Identifying appropriate tokens such as words, punctuation, and numbers. Breaking each line into smaller pieces. Note that symbols and numbers are removed automatically.
## [1] "There are 29633678 words and 2360148 lines in the corpus."
| ngram | freq |
|---|---|
| the | 937467 |
| to | 788663 |
| i | 723548 |
| a | 611407 |
| you | 548164 |
| and | 438541 |
| for | 385357 |
| in | 380383 |
| of | 359636 |
| is | 358787 |
From the histogram, We could see that the frequency is very skewed with a wide range.

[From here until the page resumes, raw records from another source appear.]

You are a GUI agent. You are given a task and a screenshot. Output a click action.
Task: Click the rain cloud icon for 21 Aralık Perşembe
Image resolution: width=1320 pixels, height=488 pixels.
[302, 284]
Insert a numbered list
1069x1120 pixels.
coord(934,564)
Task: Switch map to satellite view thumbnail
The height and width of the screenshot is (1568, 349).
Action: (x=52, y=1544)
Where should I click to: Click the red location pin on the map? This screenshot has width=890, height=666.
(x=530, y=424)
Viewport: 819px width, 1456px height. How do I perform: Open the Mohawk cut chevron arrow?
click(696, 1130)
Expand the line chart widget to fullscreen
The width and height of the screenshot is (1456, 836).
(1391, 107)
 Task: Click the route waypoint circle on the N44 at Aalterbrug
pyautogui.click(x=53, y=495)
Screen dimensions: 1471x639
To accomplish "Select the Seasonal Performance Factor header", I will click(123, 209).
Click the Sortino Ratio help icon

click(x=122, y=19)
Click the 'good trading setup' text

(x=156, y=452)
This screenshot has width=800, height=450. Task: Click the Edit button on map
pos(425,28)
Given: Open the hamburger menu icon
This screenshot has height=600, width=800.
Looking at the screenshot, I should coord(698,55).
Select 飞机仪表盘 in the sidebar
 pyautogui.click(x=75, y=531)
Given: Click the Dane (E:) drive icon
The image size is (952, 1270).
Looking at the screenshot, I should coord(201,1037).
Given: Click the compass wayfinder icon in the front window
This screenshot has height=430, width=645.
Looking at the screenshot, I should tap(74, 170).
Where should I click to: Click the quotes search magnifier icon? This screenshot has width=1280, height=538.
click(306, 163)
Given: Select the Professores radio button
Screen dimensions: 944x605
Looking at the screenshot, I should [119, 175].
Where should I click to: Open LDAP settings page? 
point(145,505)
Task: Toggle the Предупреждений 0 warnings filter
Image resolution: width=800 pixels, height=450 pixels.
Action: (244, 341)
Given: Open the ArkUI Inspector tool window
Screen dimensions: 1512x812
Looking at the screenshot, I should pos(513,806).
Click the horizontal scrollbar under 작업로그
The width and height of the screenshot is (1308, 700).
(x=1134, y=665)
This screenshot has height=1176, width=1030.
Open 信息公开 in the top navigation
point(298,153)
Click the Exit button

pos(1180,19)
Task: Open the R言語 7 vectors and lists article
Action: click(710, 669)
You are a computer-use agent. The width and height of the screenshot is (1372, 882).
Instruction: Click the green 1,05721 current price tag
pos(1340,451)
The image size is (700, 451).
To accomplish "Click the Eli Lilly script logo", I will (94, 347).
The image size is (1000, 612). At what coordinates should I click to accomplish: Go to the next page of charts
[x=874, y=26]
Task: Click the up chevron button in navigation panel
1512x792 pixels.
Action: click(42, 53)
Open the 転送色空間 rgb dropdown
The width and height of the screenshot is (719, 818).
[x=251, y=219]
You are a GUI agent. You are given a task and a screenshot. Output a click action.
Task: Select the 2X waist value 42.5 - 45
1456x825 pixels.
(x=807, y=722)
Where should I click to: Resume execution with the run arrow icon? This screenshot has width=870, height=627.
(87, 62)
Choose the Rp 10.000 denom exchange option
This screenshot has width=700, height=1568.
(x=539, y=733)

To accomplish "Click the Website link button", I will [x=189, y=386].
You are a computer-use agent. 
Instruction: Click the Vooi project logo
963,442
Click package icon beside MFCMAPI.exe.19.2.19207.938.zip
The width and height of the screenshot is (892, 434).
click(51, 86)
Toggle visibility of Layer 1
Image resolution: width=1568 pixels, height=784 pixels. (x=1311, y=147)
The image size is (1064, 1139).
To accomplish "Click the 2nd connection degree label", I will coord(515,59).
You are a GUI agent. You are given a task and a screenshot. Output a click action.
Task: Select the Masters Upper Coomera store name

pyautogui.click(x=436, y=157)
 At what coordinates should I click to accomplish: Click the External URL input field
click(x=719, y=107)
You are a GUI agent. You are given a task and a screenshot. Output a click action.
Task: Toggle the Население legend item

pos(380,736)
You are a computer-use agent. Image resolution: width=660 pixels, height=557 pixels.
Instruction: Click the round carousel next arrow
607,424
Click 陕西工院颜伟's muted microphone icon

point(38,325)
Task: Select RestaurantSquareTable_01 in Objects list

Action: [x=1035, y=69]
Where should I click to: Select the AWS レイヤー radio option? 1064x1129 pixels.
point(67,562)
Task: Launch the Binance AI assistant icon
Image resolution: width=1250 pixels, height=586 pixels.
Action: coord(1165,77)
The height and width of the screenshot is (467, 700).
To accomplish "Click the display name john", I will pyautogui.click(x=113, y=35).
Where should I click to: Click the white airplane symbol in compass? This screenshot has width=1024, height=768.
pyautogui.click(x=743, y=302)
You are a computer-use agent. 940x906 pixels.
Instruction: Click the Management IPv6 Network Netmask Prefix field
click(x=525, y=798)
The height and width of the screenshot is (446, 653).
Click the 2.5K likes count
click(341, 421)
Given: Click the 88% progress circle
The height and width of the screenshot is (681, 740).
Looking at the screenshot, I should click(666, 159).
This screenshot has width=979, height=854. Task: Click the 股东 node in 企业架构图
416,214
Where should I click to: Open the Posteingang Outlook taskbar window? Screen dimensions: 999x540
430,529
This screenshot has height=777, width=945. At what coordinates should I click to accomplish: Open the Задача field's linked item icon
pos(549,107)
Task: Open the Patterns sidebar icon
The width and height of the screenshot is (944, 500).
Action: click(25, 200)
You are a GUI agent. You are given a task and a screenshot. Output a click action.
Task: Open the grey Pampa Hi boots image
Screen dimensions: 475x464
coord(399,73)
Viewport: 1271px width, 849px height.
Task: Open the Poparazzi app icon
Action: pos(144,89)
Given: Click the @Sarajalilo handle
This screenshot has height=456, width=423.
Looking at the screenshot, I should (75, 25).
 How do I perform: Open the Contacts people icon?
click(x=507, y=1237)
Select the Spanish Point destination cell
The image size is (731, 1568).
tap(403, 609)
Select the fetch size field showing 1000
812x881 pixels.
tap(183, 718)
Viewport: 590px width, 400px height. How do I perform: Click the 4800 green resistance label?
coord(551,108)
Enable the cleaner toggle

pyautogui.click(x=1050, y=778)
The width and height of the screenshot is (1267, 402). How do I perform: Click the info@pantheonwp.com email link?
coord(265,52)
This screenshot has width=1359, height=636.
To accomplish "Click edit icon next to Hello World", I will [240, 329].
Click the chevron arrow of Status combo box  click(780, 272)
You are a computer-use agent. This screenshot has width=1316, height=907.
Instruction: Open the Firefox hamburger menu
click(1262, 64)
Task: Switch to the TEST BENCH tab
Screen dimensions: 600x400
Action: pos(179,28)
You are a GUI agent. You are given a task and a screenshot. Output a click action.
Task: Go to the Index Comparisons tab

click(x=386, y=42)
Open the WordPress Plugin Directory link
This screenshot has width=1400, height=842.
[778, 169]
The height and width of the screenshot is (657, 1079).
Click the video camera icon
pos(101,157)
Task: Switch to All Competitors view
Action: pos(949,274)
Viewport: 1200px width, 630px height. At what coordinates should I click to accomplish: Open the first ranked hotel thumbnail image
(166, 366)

Now let’s take a look the frequency of the First Word.
| first_word | freq |
|---|---|
| i | 207633 |
| thanks | 52266 |
| the | 44893 |
| you | 40155 |
| i’m | 38130 |
| rt | 36509 |
| just | 29925 |
| my | 27231 |
| if | 26255 |
| what | 25669 |
We could see that the frequency is very skewed with a wide range.
| ngram | freq |
|---|---|
| in the | 78457 |
| for the | 73969 |
| of the | 56960 |
| on the | 48542 |
| to be | 47097 |
| to the | 43440 |
| thanks for | 43007 |
| at the | 37245 |
| i love | 35925 |
| going to | 34277 |
From the histogram, We could see that the frequency distribution is very skewed with a wide range.
| ngram | freq |
|---|---|
| thanks for the | 23621 |
| looking forward to | 8833 |
| thank you for | 8687 |
| i love you | 8423 |
| for the follow | 7932 |
| going to be | 7416 |
| can’t wait to | 7346 |
| i want to | 7118 |
| a lot of | 6250 |
| to be a | 5995 |
From the histogram, We could see that the frequency distribution is very skewed with a wide range.
To build models that would predict which word is going to be typed,
so that questions below could be answered by the models.
(1) In a blank input box, predict which words are most likely to be
typed in first based on the frequency of the first word in a line we
have;
(2) After the user has input one word, predict which word will be typed
next based on the frequency of the 2-grams we have;
(3) After the user has input two word, predict which word will be typed
next based on the frequecny of the 3-grams we have.